I’ll respond a bit to this post and a bit to the Project Gutenberg question of compacting files.

As already mentioned, the main issue is cost / GiB, not size per se. And maybe it will only be an issue while using ETH. But that’ll probably be for some time. Anyway..

Cost effectiveness

Self encryption in itself is allright for cost / GiB when:

  • file size is as close as possible (less than or equal) to 12 MiB, or larger than 12 MiB and a whole multiple of 4 MiB, i.e. that the final chunk is as large as possible (I may have missed something here, please correct me if so)

  • data is not likely to change

The larger the file, the less noticeable the inefficiencies caused by pricing per chunk instead of by size.

Packing

There are different reasons for packing:

  • minimize one time storage cost / [size-unit]
  • minimize cost per changed [size-unit]

If you know that your avg file size is quite low, and that there is large amount of data to add, then packing makes sense. Even more so if you know that your data is likely to change, but you do not want to keep it in mutable containers.

Who needs packing

Users who don’t upload large amounts of data won’t notice much difference. Users who upload mostly large files won’t notice a difference.

Two groups stand out (and they overlap):

  • users who upload large amounts of small files
  • users who frequently change portions of large amounts of data

I don’t think the technical side, in terms of user friendliness, is a hinder. The first ideas may be less intuitive, ergonomic etc., and not included in the client released with the network, but eventually it will be just as accessible as anything else. Self encryption is a sort of packing protocol itself, and isn’t exactly a simple concept, but behind a simple api that isn’t a hinder to usage.

Packing types

I’ll describe just shortly what Ryyn does, maybe you can get some ideas from it @zettawatt.

Ryyn packing is based on FastCDC (rust impl), configured with chunk max size 4MiB (to always fit a network container), min size 64 KiB (somewhat arbitrary) and avg size 1 MiB (semi-arbitrary).
It’s very simple to use.

Just like self encryption it chunks up the files, but 1+ instead of 3+.
This is optimised for the cases where data changes, i.e. it’s not just static files.
The hashes of the chunks are kept in an index, and every time the file changes, the changed file + old hashes are passed in to the chunker, and you get back new chunks for where changes happened, and the rest will reuse the old chunks (identified by the old hashes you gave it).
That saves a lot compared to self encryption.

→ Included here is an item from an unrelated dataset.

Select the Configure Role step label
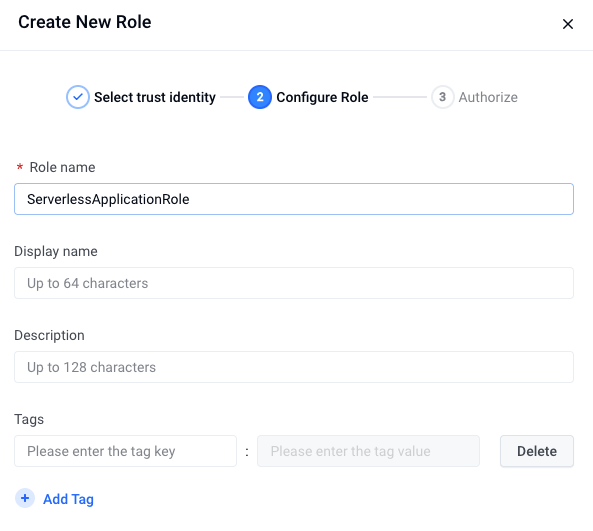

Additionally (and optionally), bidiff is run on those changed chunks, since they have a granularity (by the chunk size config) and the actual changes may be much smaller than the chunk. Bidiffing extracts the actual changes from within the chunk, and outputs that as the changed chunk (simplified).

More info on the FastCDC + bidiff hybrid

Bidiff is very exact, but works best with files up to ~5 MiB, not very well with large files, as it gives high mem and cpu usage. FastCDC works well with large files, low mem and cpu, but is not so exact.
The combination is fast, low resource, and exact. The produced 4MiB from FastCDC are perfect input size for bidiff, and they are guaranteed to contain changes so minimal waste on processing data that didn’t change.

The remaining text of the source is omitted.